*** Begin section ***

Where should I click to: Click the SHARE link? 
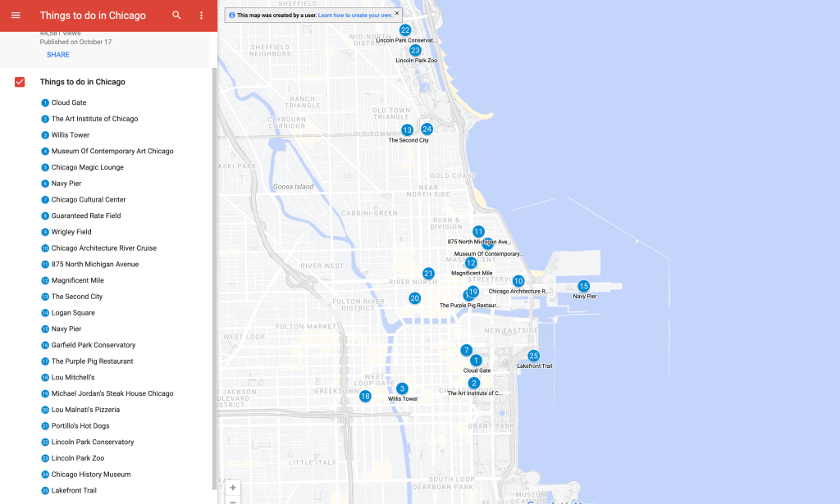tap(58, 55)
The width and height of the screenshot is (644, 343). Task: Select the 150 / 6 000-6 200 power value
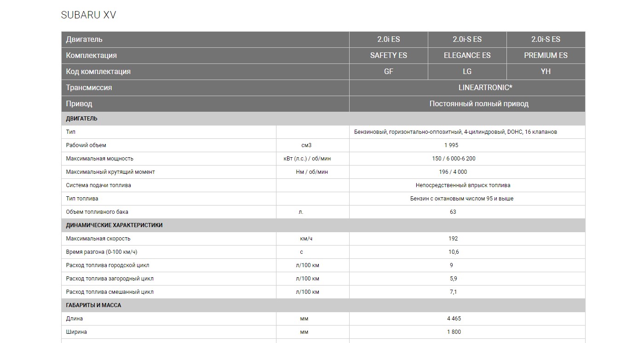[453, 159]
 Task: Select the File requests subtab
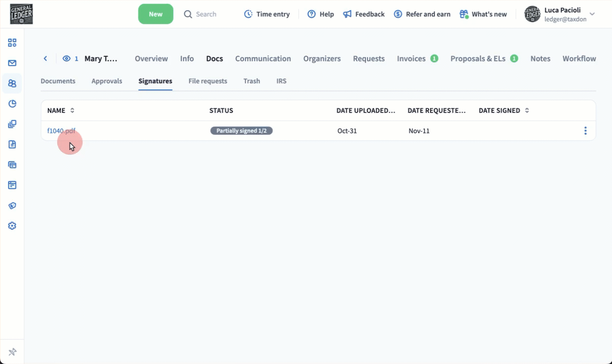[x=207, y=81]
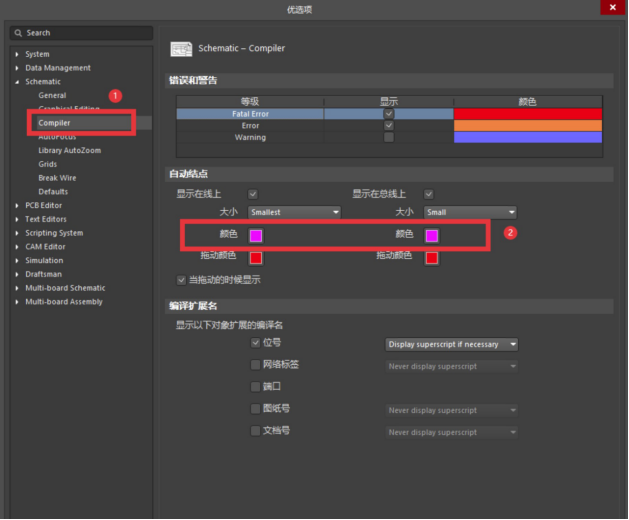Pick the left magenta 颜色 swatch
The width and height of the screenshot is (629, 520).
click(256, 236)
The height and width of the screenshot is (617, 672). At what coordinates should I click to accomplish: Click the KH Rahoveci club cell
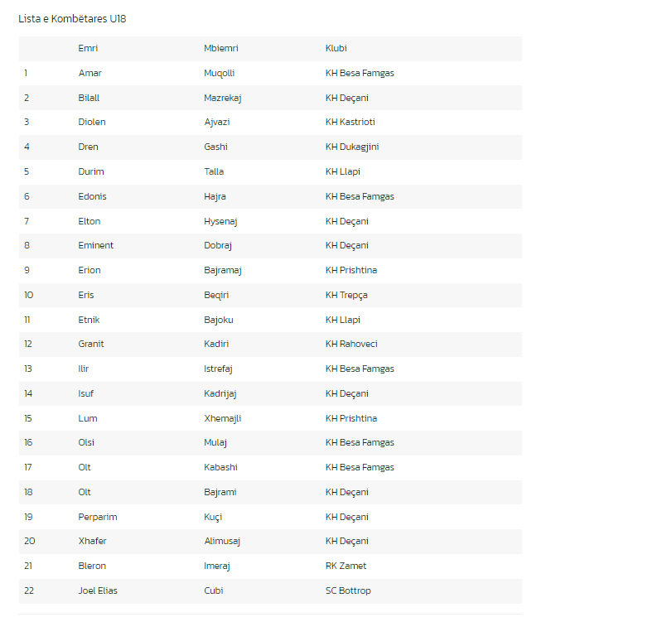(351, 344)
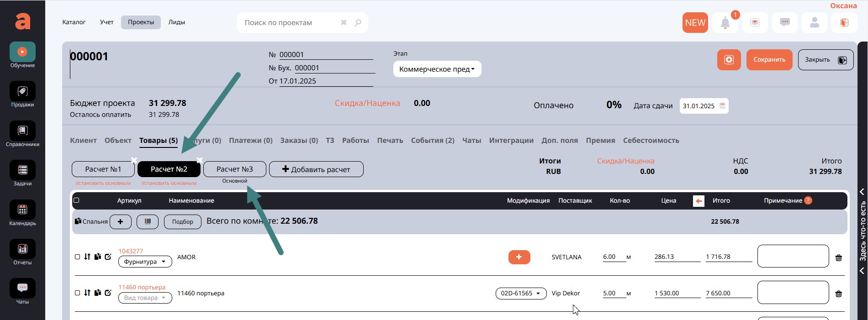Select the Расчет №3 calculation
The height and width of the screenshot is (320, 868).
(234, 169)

*** End section ***
*** Begin section ***

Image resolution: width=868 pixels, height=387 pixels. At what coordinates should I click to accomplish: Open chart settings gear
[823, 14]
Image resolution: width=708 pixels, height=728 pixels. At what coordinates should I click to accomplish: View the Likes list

*** End section ***
*** Begin section ***

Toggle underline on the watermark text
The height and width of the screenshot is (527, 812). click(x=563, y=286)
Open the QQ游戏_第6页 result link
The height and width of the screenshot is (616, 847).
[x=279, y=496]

*** End section ***

**Exercise details:** Set down precisely the lines above between the line holding "Image resolution: width=868" and the line holding "Image resolution: width=708", inclusive, and nothing beyond them.

**Response:**
Image resolution: width=868 pixels, height=387 pixels. At what coordinates should I click to accomplish: Open chart settings gear
[823, 14]
Image resolution: width=708 pixels, height=728 pixels. At what coordinates should I click to accomplish: View the Likes list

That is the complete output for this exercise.